**YOUR OBJECTIVE:** From the first line to the last, print the material exactly, skipping the pictures.

▶

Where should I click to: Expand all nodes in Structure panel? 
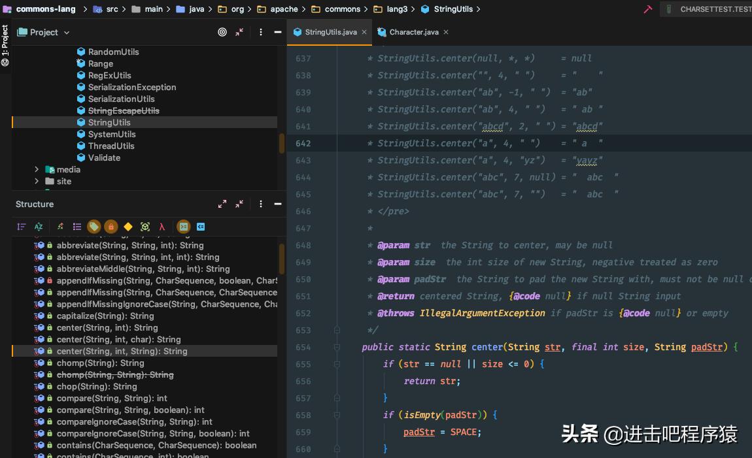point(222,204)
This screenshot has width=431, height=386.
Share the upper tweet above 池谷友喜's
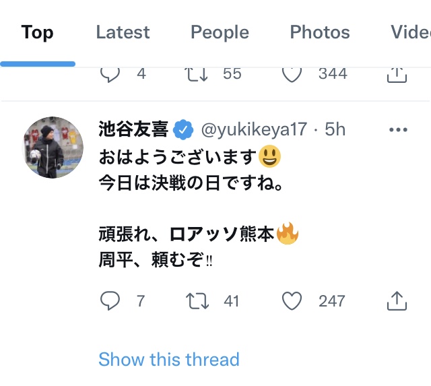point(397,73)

◀

**FINISHED TASK:**
Where should I click to: Expand all nodes in Structure panel? 
point(222,204)
This screenshot has width=431, height=386.
Share the upper tweet above 池谷友喜's
point(397,73)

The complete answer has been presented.